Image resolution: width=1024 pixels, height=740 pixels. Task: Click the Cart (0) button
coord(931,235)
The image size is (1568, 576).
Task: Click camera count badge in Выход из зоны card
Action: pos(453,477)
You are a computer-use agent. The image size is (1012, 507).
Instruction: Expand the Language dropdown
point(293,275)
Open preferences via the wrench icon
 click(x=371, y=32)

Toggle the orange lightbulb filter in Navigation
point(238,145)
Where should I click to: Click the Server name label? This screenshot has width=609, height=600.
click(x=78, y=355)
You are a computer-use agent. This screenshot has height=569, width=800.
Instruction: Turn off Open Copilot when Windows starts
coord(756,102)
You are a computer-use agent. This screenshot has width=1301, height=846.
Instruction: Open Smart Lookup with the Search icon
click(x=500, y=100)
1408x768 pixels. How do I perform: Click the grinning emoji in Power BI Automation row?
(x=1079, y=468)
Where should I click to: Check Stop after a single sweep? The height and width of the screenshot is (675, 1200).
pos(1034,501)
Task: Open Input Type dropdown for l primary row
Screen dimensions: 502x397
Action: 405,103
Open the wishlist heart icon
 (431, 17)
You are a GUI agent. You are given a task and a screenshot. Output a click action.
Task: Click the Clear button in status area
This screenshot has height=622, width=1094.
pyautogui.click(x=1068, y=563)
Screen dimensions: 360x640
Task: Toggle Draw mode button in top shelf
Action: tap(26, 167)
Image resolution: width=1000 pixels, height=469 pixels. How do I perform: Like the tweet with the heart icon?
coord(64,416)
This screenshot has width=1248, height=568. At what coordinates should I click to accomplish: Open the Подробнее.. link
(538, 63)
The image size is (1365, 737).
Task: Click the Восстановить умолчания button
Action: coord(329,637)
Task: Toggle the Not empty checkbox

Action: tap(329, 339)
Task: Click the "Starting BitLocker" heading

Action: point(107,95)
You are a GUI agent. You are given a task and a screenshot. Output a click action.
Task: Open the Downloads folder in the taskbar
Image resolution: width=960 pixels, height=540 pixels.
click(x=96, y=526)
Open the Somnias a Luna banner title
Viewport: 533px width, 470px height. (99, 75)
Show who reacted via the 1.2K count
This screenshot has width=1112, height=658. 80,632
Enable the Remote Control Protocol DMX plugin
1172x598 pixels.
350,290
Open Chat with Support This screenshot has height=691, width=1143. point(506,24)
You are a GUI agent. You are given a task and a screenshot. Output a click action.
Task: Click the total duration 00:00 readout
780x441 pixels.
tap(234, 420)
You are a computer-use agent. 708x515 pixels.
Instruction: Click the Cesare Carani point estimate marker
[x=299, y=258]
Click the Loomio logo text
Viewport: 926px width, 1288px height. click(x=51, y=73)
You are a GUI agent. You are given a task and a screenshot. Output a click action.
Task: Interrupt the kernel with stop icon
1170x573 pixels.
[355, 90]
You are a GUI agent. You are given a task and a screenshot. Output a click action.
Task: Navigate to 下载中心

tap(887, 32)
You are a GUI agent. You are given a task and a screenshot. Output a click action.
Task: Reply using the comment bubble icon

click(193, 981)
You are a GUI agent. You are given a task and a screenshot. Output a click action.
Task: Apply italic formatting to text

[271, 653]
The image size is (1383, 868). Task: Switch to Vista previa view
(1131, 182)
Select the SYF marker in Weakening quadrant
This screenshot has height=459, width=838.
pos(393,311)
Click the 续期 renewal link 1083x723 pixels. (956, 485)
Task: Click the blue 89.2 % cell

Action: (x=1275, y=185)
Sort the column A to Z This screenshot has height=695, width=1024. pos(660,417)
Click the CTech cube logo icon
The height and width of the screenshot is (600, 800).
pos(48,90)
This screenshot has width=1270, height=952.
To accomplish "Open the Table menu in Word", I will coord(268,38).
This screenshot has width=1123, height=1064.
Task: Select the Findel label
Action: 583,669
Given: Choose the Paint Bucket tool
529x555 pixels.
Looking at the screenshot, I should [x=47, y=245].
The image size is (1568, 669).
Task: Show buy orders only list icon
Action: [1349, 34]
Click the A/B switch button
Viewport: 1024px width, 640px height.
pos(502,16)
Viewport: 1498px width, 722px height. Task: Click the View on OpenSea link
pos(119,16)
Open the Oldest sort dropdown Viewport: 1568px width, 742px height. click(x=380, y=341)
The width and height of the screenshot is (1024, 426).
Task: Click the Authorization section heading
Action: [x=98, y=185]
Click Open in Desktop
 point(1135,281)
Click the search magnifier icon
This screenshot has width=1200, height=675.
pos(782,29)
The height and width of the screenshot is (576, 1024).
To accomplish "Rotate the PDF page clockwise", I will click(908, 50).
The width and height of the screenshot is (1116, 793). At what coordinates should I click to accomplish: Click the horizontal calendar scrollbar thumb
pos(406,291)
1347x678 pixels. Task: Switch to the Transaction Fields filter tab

• • •

**YOUR OBJECTIVE**: Among the lines of the material, find those holding the word "computer" and return them.

**SOLVED EXERCISE**:
You are a computer-use agent. The image size is (1012, 507).
You are a computer-use agent. This screenshot has height=569, width=800.
You are a computer-use agent. This screenshot has width=1301, height=846.
You are a computer-use agent. 708x515 pixels.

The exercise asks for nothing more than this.